# 1. The architecture of modern GPU
* GPUs are organized into an array of highly threaded Streaming Multiprocessors(SMs).
* Each SM has many cores, known as CUDA cores.
* Each SM has an on-chip memory structure. 
* GPUs also come with a large amount of off-chip memory called "Global Memory."

# 2. Block scheduling
* Threads are assigned to SMs on a block-by-block basis. All the threads in a block are assigned to the same SM simultaneously.
* Blocks must reserve hardware resources before being assigned to an SM, so only a limited number of blocks can be assigned simultaneously. 
* Each GPU has a limited number of SMs, each of which can be assigned a limited number of blocks simultaneously. Hence, there is a limit to how many blocks can simultaneously run on a CUDA device. 
* The runtime maintains a list of blocks to be executed and assigns new blocks to SMs when previously assigned blocks have finished. 
* Block-by-block thread assignment allows for special interactions among threads in the same block that are impossible among threads of different blocks. This includes barrier sync and low-latency access to shared memory. 
* Threads in different blocks can also synchronize if they follow certain patterns, but that is outside the scope of this chapter. 

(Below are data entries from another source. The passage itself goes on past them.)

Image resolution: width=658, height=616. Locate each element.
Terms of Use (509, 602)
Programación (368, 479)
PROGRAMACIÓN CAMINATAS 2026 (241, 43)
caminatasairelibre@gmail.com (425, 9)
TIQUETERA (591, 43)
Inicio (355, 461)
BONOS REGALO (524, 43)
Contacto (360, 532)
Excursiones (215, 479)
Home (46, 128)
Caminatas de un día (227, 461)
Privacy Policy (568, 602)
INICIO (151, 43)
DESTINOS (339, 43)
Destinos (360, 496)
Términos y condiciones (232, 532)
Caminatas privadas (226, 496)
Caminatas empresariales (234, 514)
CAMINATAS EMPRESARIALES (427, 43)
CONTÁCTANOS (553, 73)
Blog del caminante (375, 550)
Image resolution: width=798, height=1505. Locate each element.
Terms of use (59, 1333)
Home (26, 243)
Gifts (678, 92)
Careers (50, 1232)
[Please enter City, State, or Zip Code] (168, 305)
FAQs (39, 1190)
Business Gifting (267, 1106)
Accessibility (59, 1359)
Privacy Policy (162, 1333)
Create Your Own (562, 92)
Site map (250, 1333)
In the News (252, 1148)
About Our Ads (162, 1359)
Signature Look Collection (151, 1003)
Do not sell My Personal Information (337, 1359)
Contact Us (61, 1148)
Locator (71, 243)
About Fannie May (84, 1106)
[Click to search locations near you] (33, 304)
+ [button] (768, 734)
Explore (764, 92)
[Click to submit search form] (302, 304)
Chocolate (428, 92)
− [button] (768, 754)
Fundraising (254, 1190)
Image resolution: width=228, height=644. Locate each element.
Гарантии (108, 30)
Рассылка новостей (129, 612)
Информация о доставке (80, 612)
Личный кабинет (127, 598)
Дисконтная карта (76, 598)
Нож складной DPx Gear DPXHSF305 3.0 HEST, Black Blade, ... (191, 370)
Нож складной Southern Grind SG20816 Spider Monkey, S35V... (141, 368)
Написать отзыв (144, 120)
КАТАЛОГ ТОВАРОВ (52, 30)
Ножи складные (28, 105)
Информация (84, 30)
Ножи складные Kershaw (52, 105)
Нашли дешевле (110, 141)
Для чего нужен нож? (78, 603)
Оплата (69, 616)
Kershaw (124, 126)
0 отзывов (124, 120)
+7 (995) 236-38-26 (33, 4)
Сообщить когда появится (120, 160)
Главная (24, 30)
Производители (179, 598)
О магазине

# 3. Synchronization and transparent scalability
* __synchthreads() allows threads in the same block to coordinate. When a thread calls __syncthreads, it will be held at that location until all threads in the same block have reached that location. This kind of synchronization is called **Barrier Synchronization**.
* If in a kernel __synchthreads() is present, all threads must execute it, or none should. Incorrect usage of __synchthreads will result in undefined behavior.
* Barrier Synchronization enforces strict constraints on threads within a block:
    * All threads in a block should execute near each other to avoid excessive long time.
    * The system must ensure all threads participating in Barrier Synchronization have the necessary resources.
CUDA achieves these constraints by enforcing block-by-block scheduling.
* CUDA hits a significant trade-off by not allowing Barrier Synchronization across blocks. Blocks can be executed in any order and independent of each other. Independent block execution also provides for different hardware with different power/performance/cost profits. Albeit at various speeds. This is called **Transparent Scalability**


# 4. Warps and SIMD hardware
* Threads in a block execute independently of each other and only follow Barrier Synchronization rules.
* Thread scheduling in CUDA is hardware-specific.
* In most implementations, once a block is assigned to an SM, the threads inside the block are divided into 32 thread units called warps. Knowledge of warps can be crucial in optimizing performance on a CUDA device.
* Blocks are partitioned into warps based on thread indices. For multi-dimensional blocks, the threads are laid in a row-major format and then split into warps of 32. After the threads have been ***linearized***, the split into blocks is done as follows:
$$
\text{warp}_n = [32n, 32(n - 1) + 1]
$$
The last warp is padded with inactive threads if required.
* Higher coordinates are laid before lower coordinates to do the row-major **linearization**. Concretely, z, then y, and then x. Refer to Figure 4.1.
* Execution units (cores) in an SM are grouped into **processing blocks**. All cores in the same processing block share the same Instruction Fetch/Dispatch units. For example, A100 has 64 cores divided into four processing blocks of 16 cores.
* All threads in the same warp are assigned to the same processing block. They apply the same instruction to different parts of the data at the same time. This model is called Single Instruction Multiple Data(SIMD). The advantage of SIMD is that the same control structure is shared across many compute units. Hence, large amounts of hardware can be assigned to compute cores. 

# 5. Control divergence
* When different threads in the same warp take different control flow paths, the SIMD hardware will take multiple passes through these paths, one for each path.
* When different threads in the same warps execute different paths, these threads exhibit **control divergence**.
* The multipass approach to divergent warp execution extends the SIMD hardware capability to implement the full semantics of CUDA threads.
* While the SIMD hardware executes the same instructions for all threads in the warp, it selectively lets the thread take part in the paths that they took.
* The multipass approach preserves thread independence, allowing us to continue taking advantage of low-cost SIMD hardware. The trade-off is extra passes on the same instruction set.
* After Pascal architecture, many passes can be executed concurrently. This feature is called **Independent Thread Scheduling**.
* Divergence can also arise from loops.
* A prevalent reason for control divergence is to handle boundary conditions. As such, the larger the compute load, the lesser the impact of control divergence. This is because the larger the grid size, the smaller the percentage of warps involved in boundary condition paths.
* Another impact of control divergence is that one cannot assume the same execution time for all threads. Therefore, if all threads in a warp must complete a phase before moving on, we must use a barrier synchronization mechanism, like __synchwarps().